**Task statement**
How many lines in the listing below contain the word "Image"? Reply with the number alone.

====== Listing ======

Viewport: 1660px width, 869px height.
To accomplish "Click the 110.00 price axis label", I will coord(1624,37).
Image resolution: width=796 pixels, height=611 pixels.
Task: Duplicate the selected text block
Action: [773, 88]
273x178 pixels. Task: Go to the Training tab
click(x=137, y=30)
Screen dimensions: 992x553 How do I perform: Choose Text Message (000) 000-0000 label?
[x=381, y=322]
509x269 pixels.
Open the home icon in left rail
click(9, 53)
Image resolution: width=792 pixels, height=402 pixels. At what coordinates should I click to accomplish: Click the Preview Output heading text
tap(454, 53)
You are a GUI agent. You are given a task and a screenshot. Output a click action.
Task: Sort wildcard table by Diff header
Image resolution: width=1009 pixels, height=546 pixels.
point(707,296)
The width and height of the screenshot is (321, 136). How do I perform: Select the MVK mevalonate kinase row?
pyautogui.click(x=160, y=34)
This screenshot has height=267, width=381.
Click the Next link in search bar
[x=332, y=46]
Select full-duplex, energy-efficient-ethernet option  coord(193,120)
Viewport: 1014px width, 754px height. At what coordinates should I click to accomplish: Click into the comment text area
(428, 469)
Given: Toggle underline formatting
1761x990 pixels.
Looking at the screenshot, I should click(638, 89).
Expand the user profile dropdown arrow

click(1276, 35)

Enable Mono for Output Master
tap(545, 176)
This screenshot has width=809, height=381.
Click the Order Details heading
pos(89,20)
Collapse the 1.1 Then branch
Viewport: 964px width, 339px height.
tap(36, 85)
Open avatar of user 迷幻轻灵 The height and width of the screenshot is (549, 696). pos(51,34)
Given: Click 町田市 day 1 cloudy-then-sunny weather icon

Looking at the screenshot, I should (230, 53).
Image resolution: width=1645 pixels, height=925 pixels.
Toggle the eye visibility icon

======

**Output for this task**
4